WHAT IS REQUIRED :: Repeat the entries word for word, from the beginning through the line that contains "pyautogui.click(x=206, y=261)", and leave the pictures out of your answer.

-- -- --

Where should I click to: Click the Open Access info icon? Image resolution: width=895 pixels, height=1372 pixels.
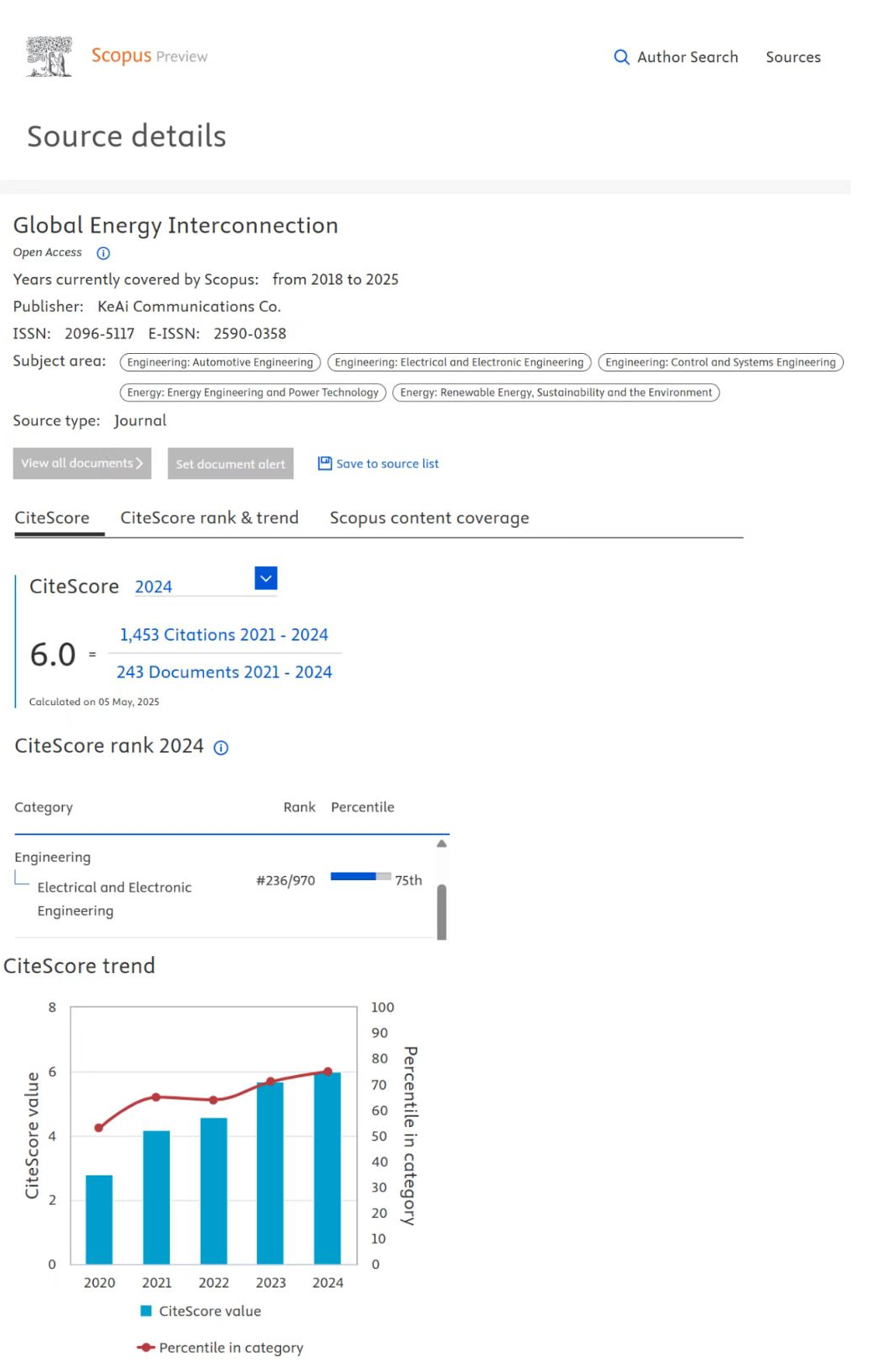tap(104, 253)
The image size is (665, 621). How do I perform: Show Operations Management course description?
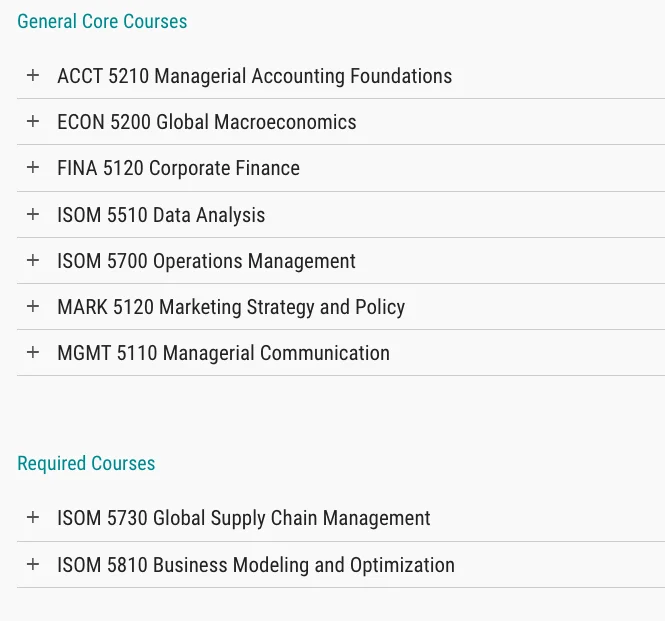pyautogui.click(x=206, y=261)
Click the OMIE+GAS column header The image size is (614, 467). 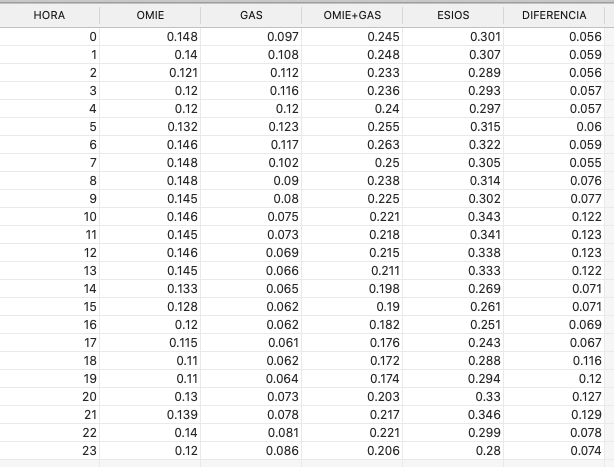pos(352,15)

-- -- --

RESPONSE TO THE TASK ::
Where should I click to: Click the Open Access info icon? Image resolution: width=895 pixels, height=1372 pixels.
tap(104, 253)
The image size is (665, 621). How do I perform: Show Operations Management course description?
pyautogui.click(x=206, y=261)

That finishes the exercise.